Conditionally type function based on parameter value in typescript

Question

i'm trying to make a factory for my models in Typescript using the faker package. I've manage to create a functional generic factory, like the casual package api, that receives a generic model maker, and a options to override the created model. That generic factory generates a model factory, so its a factory that generates a factory. This generated factory can receive two parameters, the first one is the amount of model that i want to make, the default value is 1 and the second parameter is the options that i want to overwrite on my models. The problem that i have is, i don't know if is possible to conditionally determinate the return type of the factory based on the quantity value automatically, such as if the quantity is one, i should return IModel but if the quantity is bigger than one i should return IModel[].

Right now I've explicit returning IModel | IModel[], and whenever i use the factories i must type the return like this:

jest.spyOn(registerUserStub, 'execute').mockResolvedValueOnce(userFactory(1) as IUserModel)

My code:

// My User Model
export type IUserModel = {
  id: string,
  name: string,
  email: string,
  password: string,
  active: boolean,
  confirmed: boolean
}

Factory Maker

import { DeepPartial } from 'utility-types'

export function factoryMaker<T = any> (objMaker: (options?: DeepPartial<T>) => T): (quantity: number, options?: DeepPartial<T>) => T | T[] {
  return (quantity, options) => {
    const entitiesArray = new Array(quantity).fill(null).map(() => objMaker(options))
    return quantity === 1 ? entitiesArray[0] : entitiesArray
  }
}

My User Factory

import { DeepPartial } from 'utility-types'
import faker from 'faker'

import { IUserModel } from '../models'
import { factoryMaker } from './factoryMaker'

type OptionsType = DeepPartial<IUserModel>

function makeUser (options?: OptionsType):IUserModel {
  return {
    id: faker.random.uuid(),
    password: faker.random.uuid(),
    email: faker.internet.email(),
    name: faker.name.findName(),
    confirmed: options.confirmed !== undefined ? options.confirmed : true,
    active: true,
    ...options
  }
}

const userFactory = factoryMaker<IUserModel>(makeUser)

export { userFactory }

question from:https://stackoverflow.com/questions/65647402/conditionally-type-function-based-on-parameter-value-in-typescript

Answer 1

You could make factoryMaker return N extends 1 ? T : T[], where N is the quantity:

export function factoryMaker<T = any>(
  objMaker: (options?: DeepPartial<T>) => T
): <N extends number>(
  quantity: N,
  options?: DeepPartial<T>
) => N extends 1 ? T : T[] {
  return <N extends number>(
    quantity: N,
    options?: DeepPartial<T>
  ): N extends 1 ? T : T[] => {
    const entitiesArray = new Array(quantity).fill(null).map(() => objMaker(options))
    return (quantity === 1 ? entitiesArray[0] : entitiesArray) as N extends 1 ? T : T[]
  }
}

// ...

// IUserModel
const oneUser = userFactory(1)

// IUserModel[]
const twoUsers = userFactory(2)

// IUserModel | IUserModel[]
const oneOrTwoUsers = userFactory(Math.random() > 0.5 ? 1 : 2)

To do » Return, letter for letter, the part of the thread on typing a TypeScript factory that begins at the words "Conditionally type function" and stops after "should return IModel[].". The listing has no connection to the thread on typing a TypeScript factory.

Information supplied »
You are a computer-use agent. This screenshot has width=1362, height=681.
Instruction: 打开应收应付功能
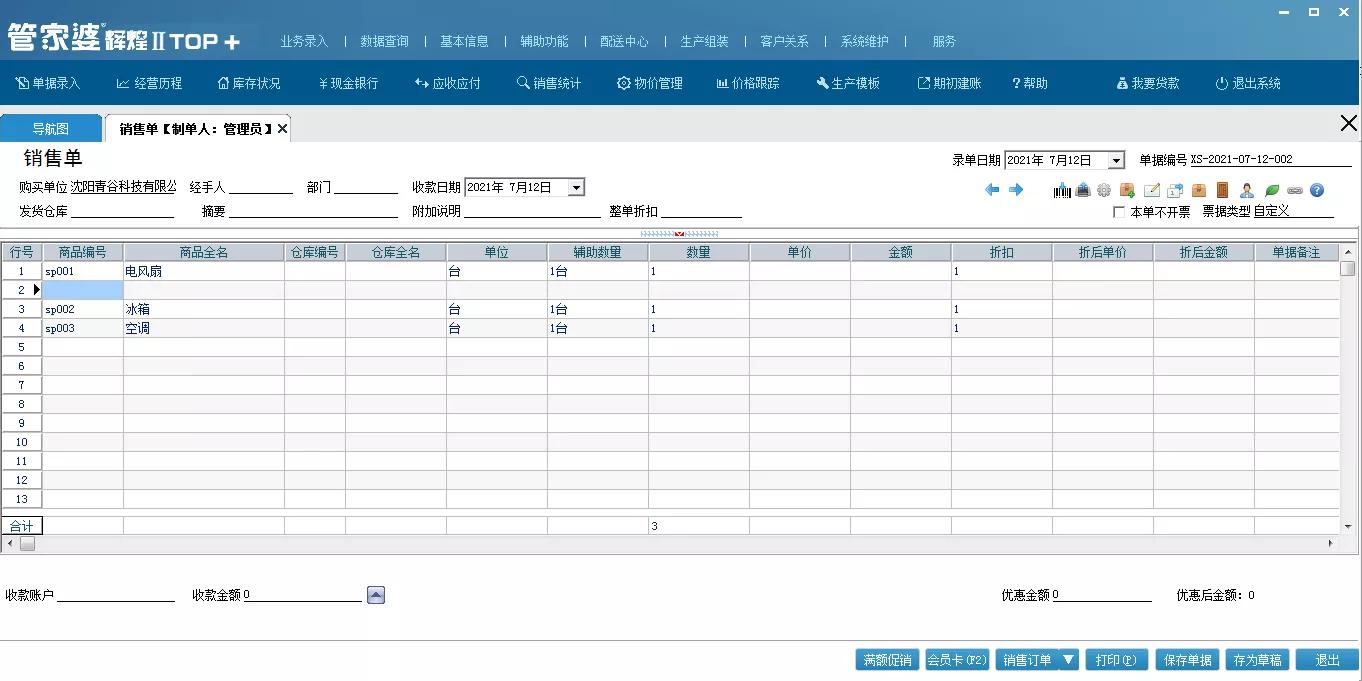(x=445, y=83)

Written solution »
Conditionally type function based on parameter value in typescript

Question

i'm trying to make a factory for my models in Typescript using the faker package. I've manage to create a functional generic factory, like the casual package api, that receives a generic model maker, and a options to override the created model. That generic factory generates a model factory, so its a factory that generates a factory. This generated factory can receive two parameters, the first one is the amount of model that i want to make, the default value is 1 and the second parameter is the options that i want to overwrite on my models. The problem that i have is, i don't know if is possible to conditionally determinate the return type of the factory based on the quantity value automatically, such as if the quantity is one, i should return IModel but if the quantity is bigger than one i should return IModel[].